▶ _ASSIGNED TASK_
Every entry is to be restated exactly; pictures are not part of the copy.
:::
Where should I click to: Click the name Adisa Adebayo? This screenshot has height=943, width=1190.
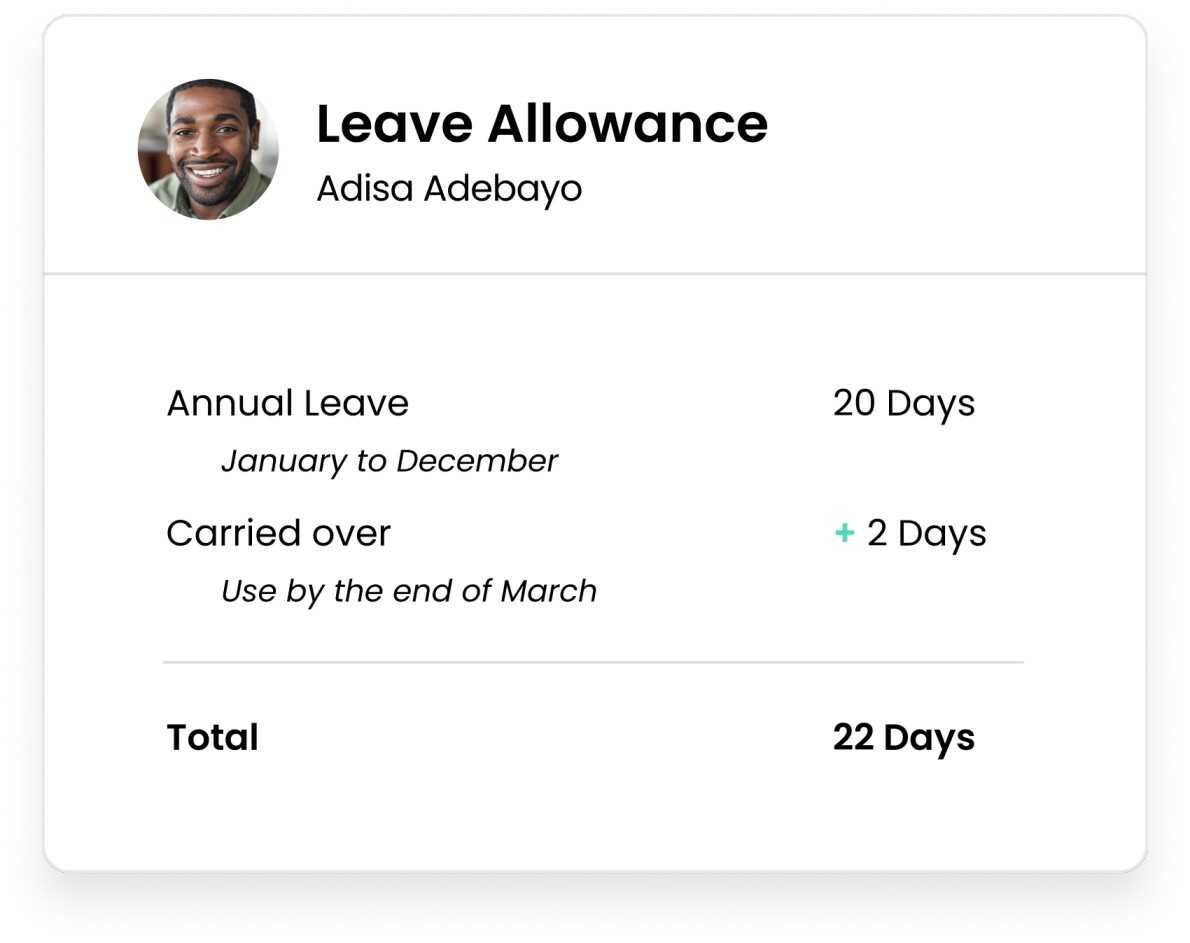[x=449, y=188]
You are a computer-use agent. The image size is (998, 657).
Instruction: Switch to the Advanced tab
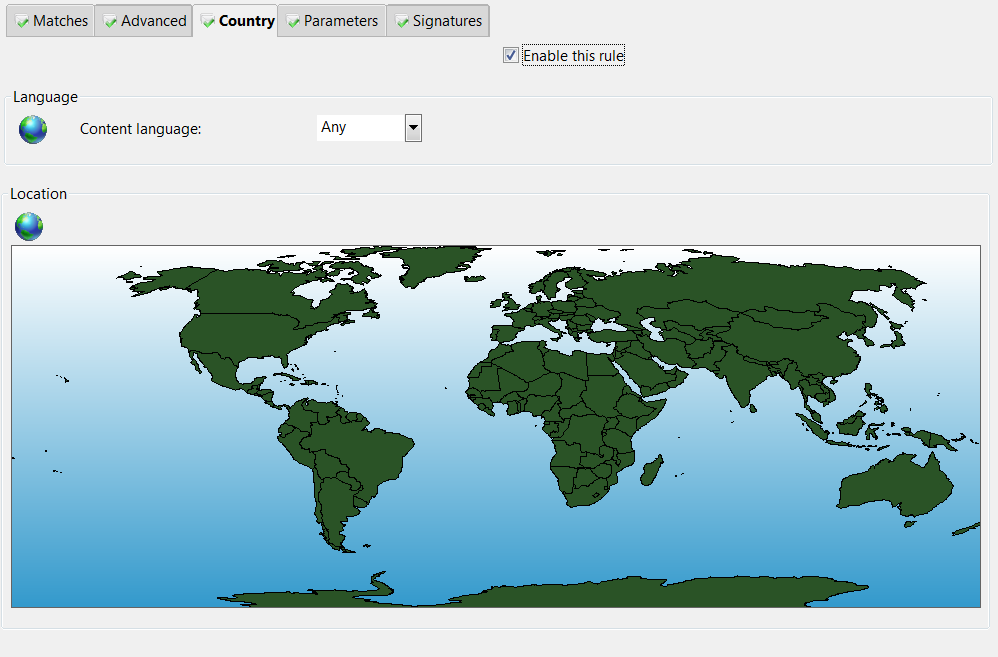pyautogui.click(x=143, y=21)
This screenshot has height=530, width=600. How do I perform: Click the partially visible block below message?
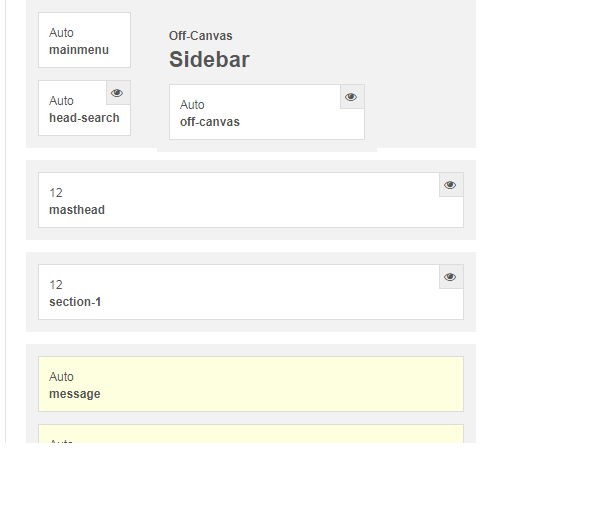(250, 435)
:::
▶ _RESULT_
Where should I click to: Click the name Adisa Adebayo? This screenshot has height=943, width=1190.
[x=449, y=188]
You are a computer-use agent. The image size is (998, 657).
Instruction: Switch to the Advanced tab
pyautogui.click(x=143, y=21)
This screenshot has height=530, width=600. How do I perform: Click the partially visible block below message?
(250, 435)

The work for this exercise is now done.